И тут мысль наша начинает двоиться. С одной стороны, с другой стороны…
С одной стороны, Александр I поступил безобразно, когда, покидая 6 июля войска, оставил вакантным место единого главнокомандующего тремя русскими армиями. На Барклая, который стоял во главе самой крупной из них, был военным министром и автором самой идеи единого главкома, все стали смотреть как на основного претендента. А значит — как на виновника отступления, в котором видели тогда не гениальный тактический маневр, но постыдный стратегический просчет. (Содержание записки 1810 года, естественно, не оглашалось.) Но никакой реальной власти государь Барклаю не предоставил; и чего стоили после этого слова из личного письма полководцу: — «Я передал в ваши руки, генерал, спасение России»? [162]
…Иди, спасай. Ты встал — и спас…
Вновь приближенному досталась роль громоотвода; карьерная пауза не только давала врагам Барклая возможность начать плетение интриг; она провоцировала их на это.
Знал Александр Павлович об умонастроениях «русской партии» во главе с Петром Багратионом?
==*==
**Описание задачи**
Продолжите текст об Александре I и Барклае, начиная сразу после его последнего предложения.
==*==
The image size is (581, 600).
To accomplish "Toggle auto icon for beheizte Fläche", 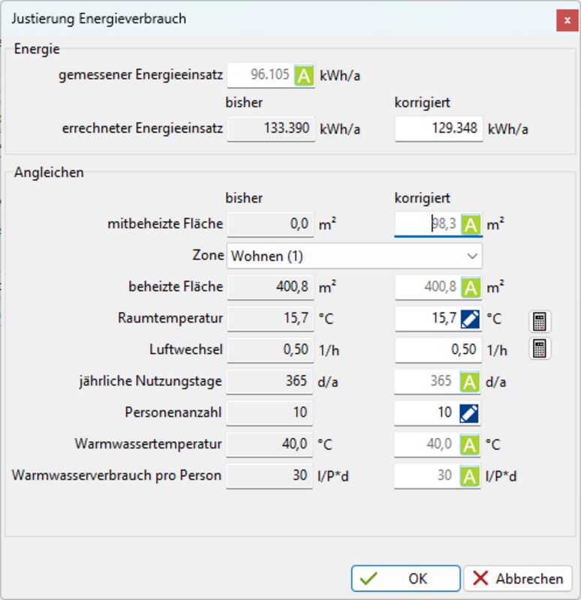I will pyautogui.click(x=471, y=287).
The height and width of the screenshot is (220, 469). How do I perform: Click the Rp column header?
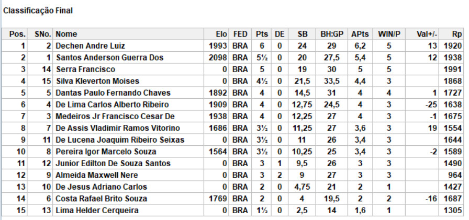[x=456, y=34]
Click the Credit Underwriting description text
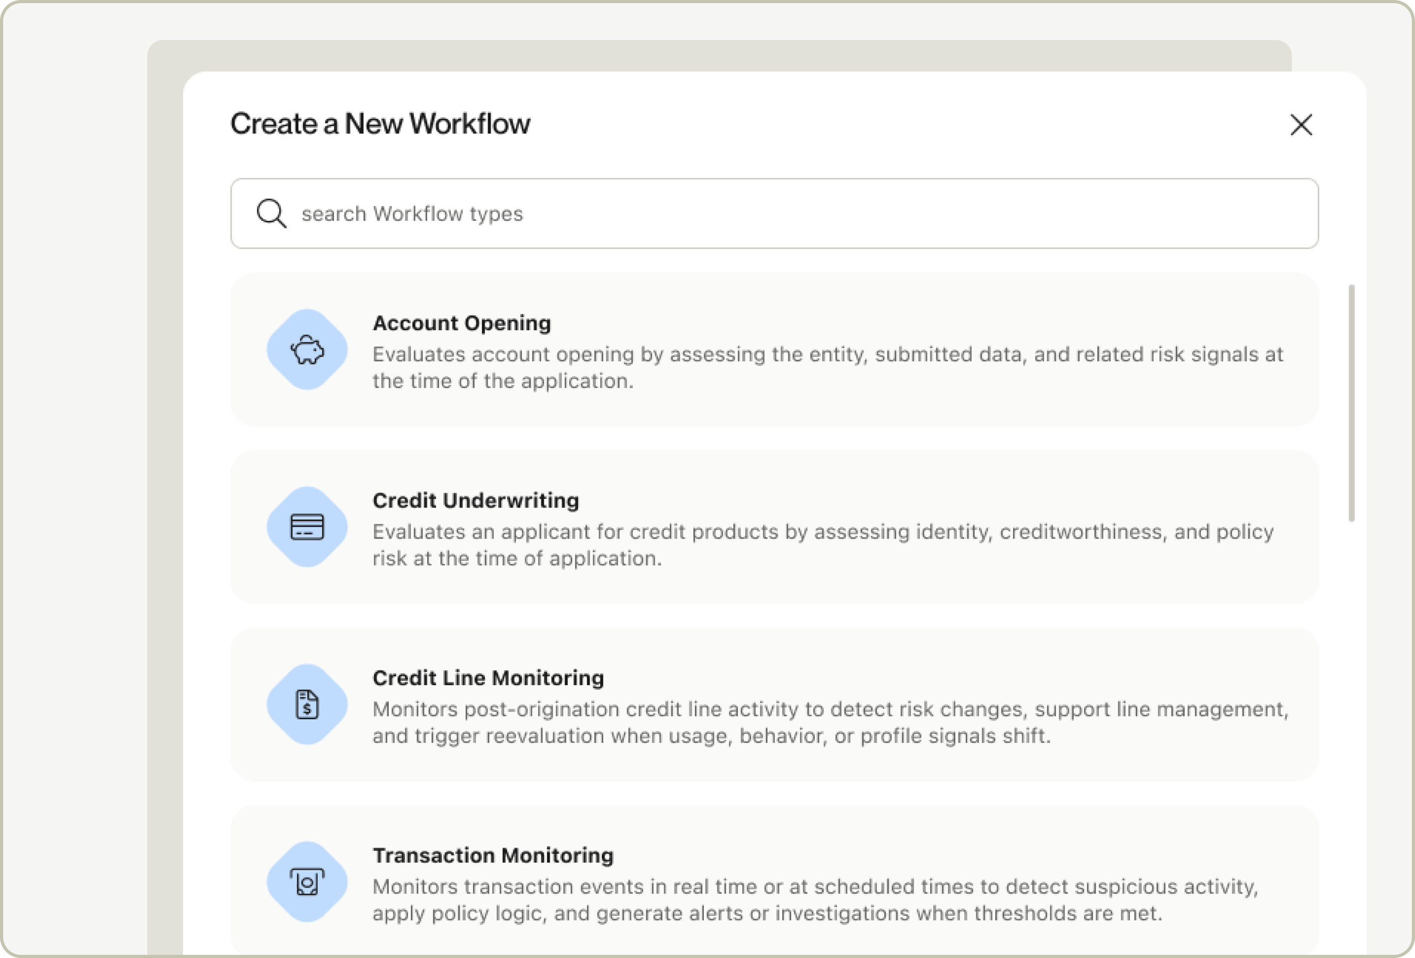Viewport: 1415px width, 958px height. (x=823, y=545)
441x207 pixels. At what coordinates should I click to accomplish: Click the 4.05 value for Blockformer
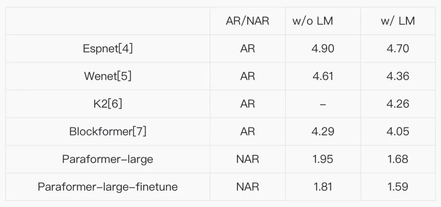tap(398, 131)
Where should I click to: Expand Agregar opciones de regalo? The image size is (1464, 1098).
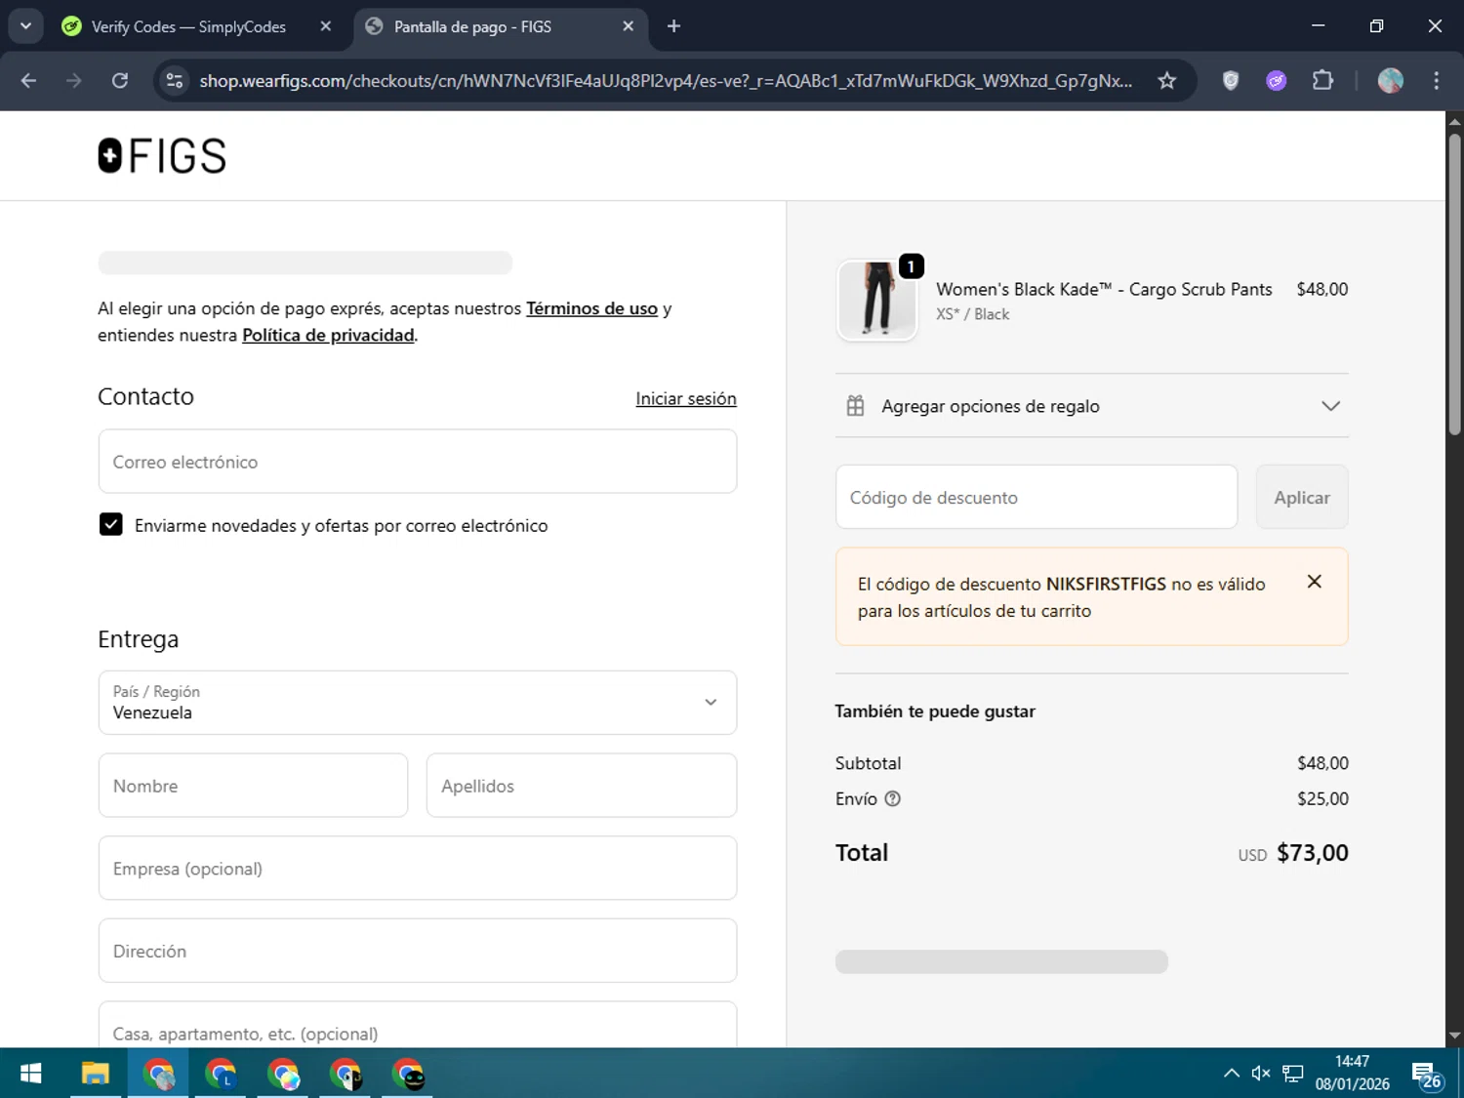[x=1091, y=406]
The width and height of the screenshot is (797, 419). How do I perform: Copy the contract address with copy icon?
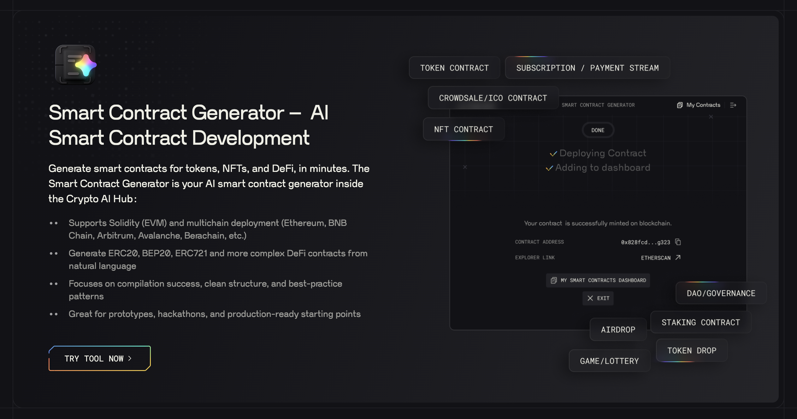[678, 242]
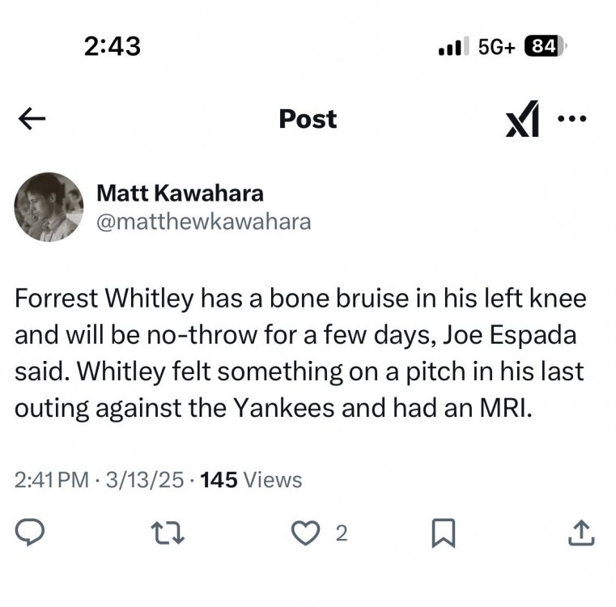Open the Grok icon in header
616x607 pixels.
coord(523,119)
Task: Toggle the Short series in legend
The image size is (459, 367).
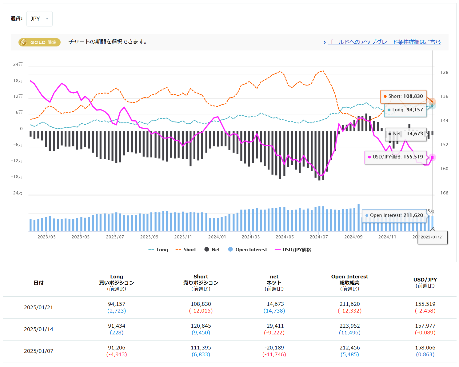Action: pos(186,250)

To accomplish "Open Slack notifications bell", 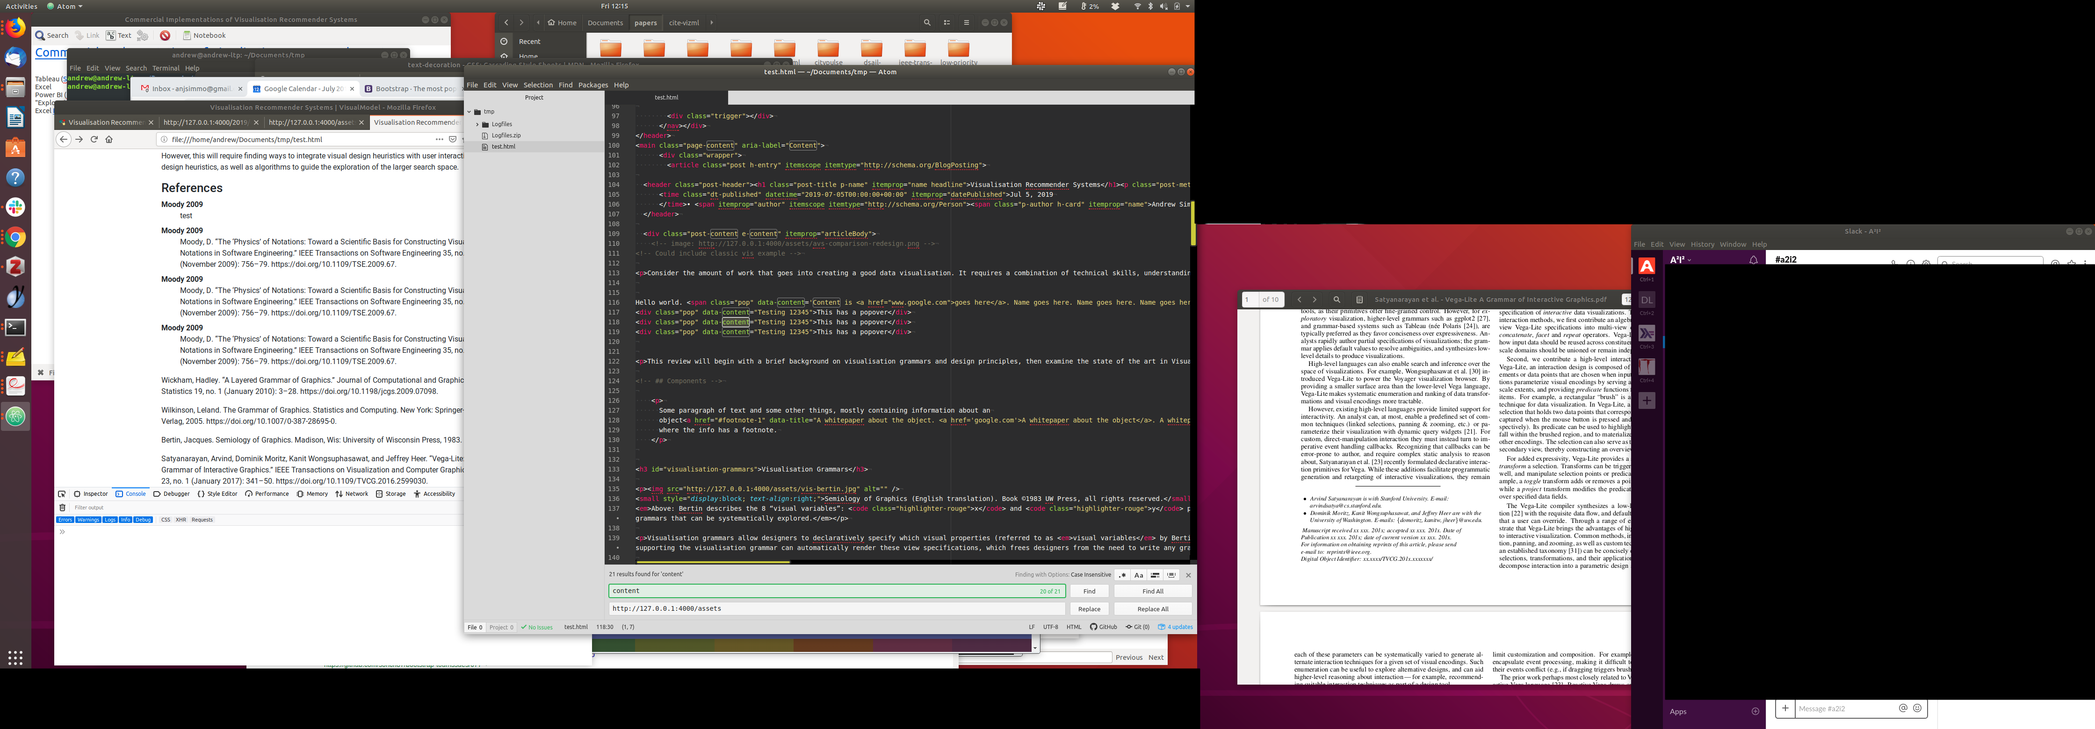I will tap(1753, 260).
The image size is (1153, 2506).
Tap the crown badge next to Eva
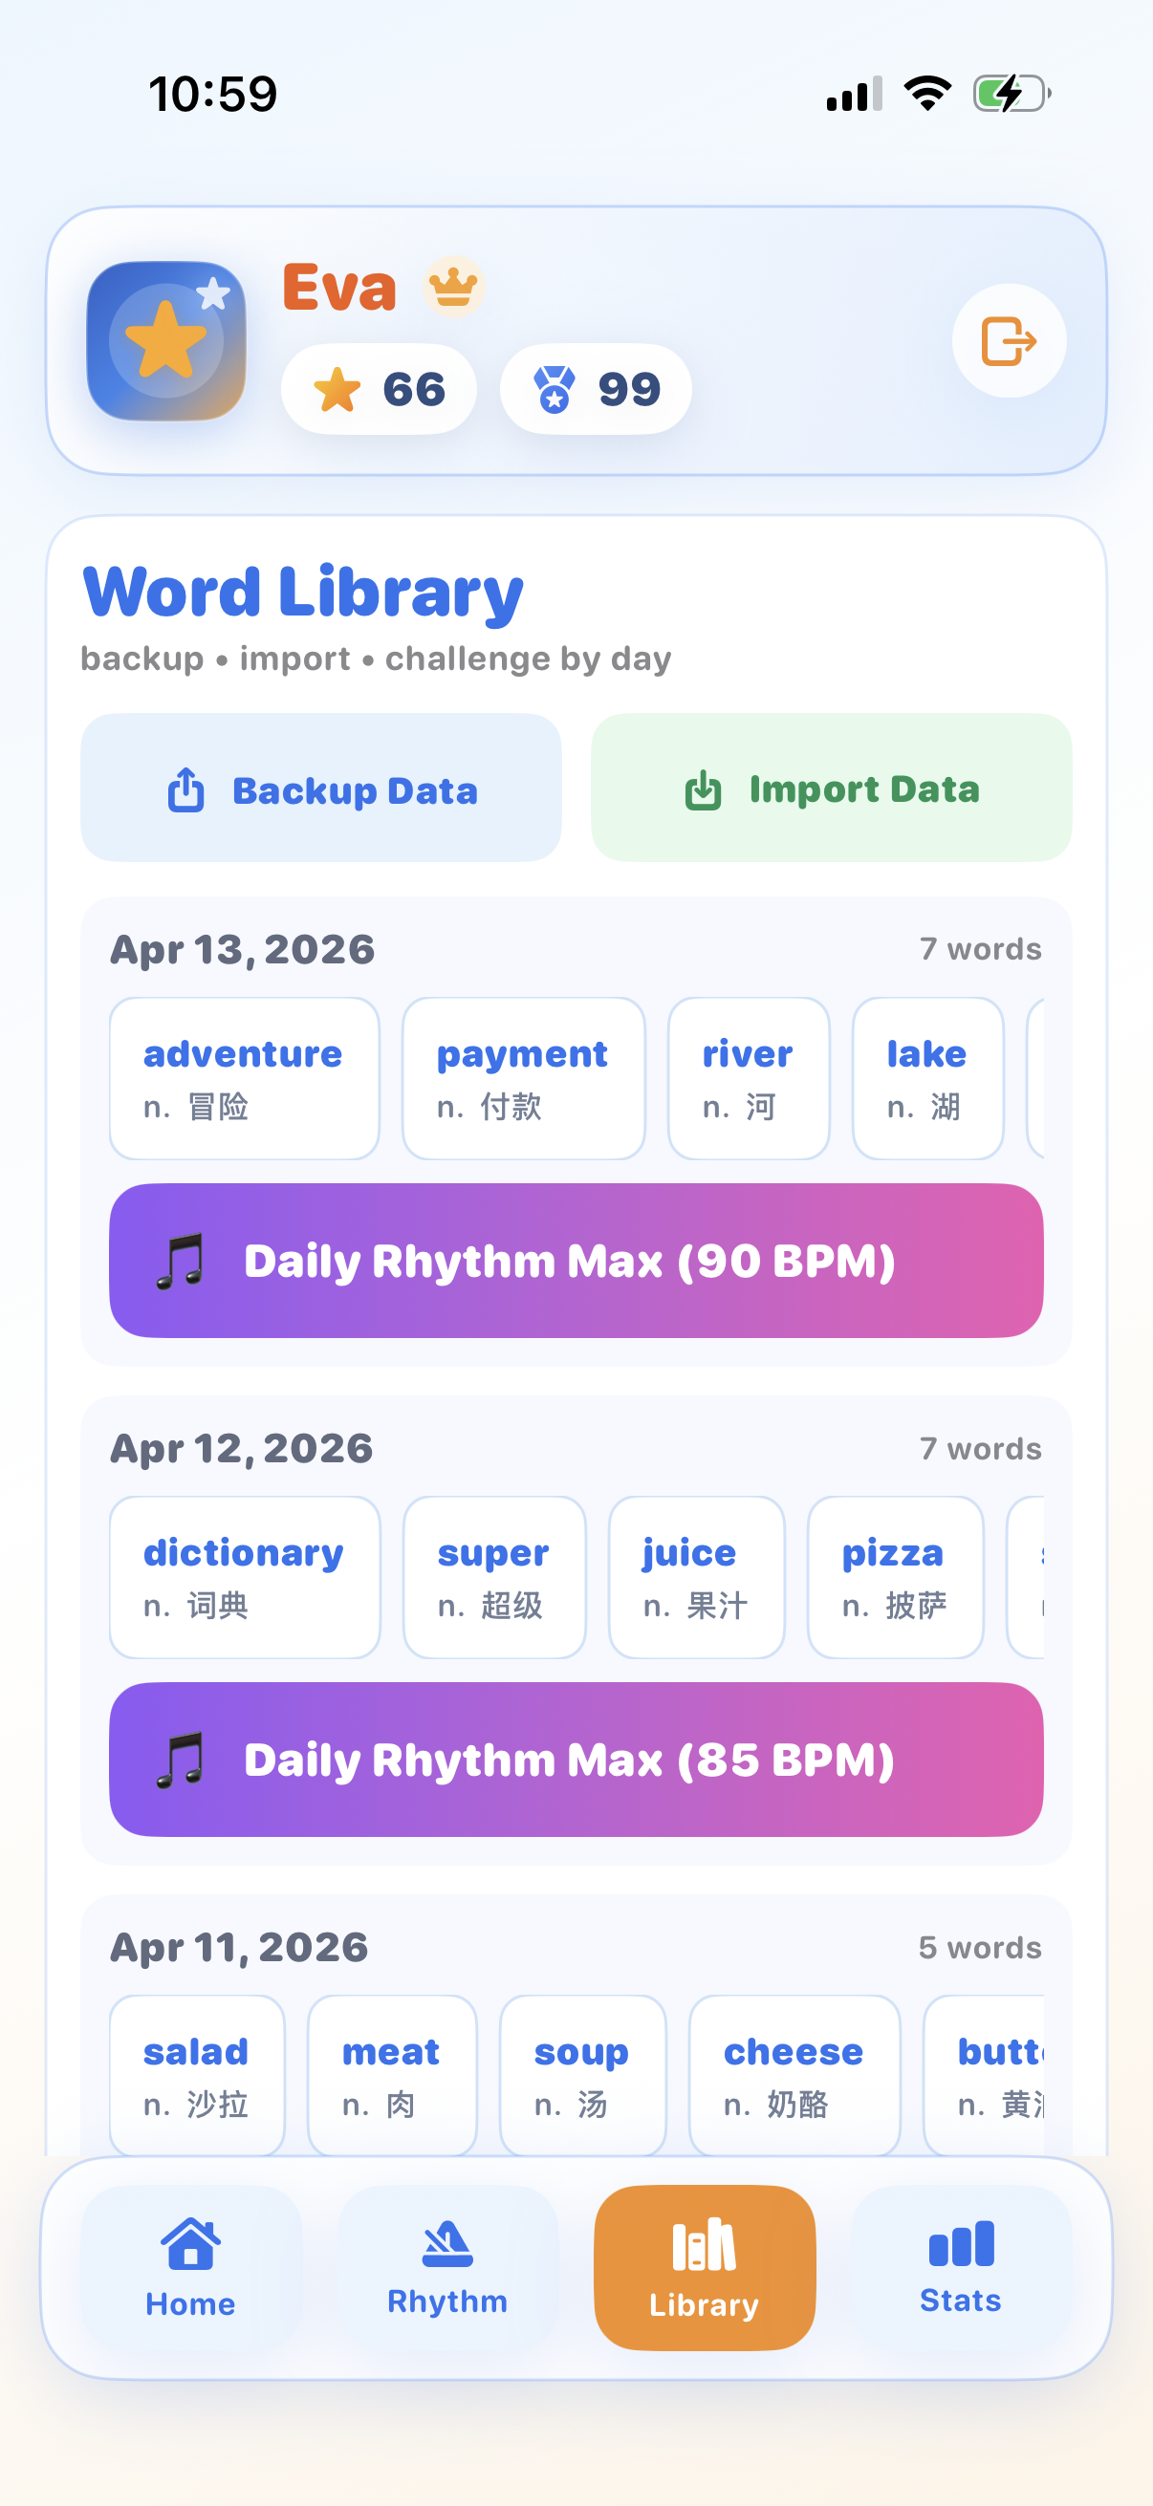pyautogui.click(x=453, y=287)
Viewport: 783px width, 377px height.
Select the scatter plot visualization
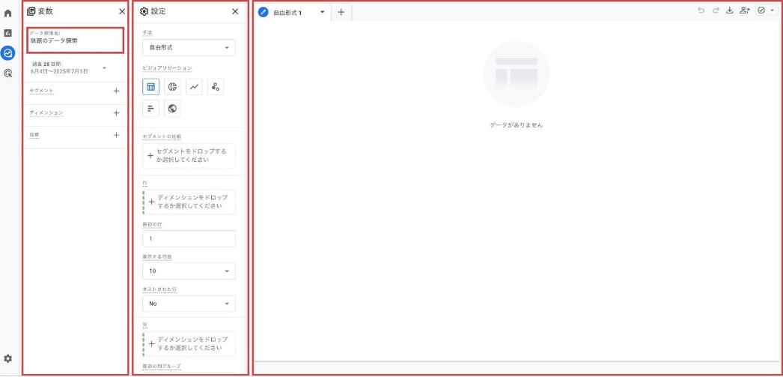[216, 87]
==*==
**Ответ к заданию**
Несомненно.
Мог предвидеть, что Барклаю припишут в лучшем случае недостаток патриотизма, в худшем — подготовку измены?
Должен был!
Удивился бы, прочитав письма Багратиона Ростопчину:
«Барклай, яко иллюминатус, приведет к вам гостей… я повинуюсь к несчастию чухонцу»;
«…он подлец, мерзавец, тварь Барклай…»?[163]
Нимало — хотя в переписке с императором Багратион был предельно сдержан и личных выпадов против Барклая себе не позволял.
Понимал ли мотивы, Багратионом двигавшие? Распробовал ли причудливую смесь предельной амбициозности и предельной же самоотверженности? Угадал ли в Багратионе — готовом одновременно и клеветать на конкурента, и жизнь положить за други своя — желание быть если и не главнокомандующим, то хотя бы символом русской гениальности, новым Суворовым? (Желание это сказалось даже на стилистике писем Багратиона, по-суворовски скоропалительных, афористичных, рубленых: «Бойтесь Бога, стыдитесь, России жалко! Войска их шапками бы закидали!»[164])
Бесспорно.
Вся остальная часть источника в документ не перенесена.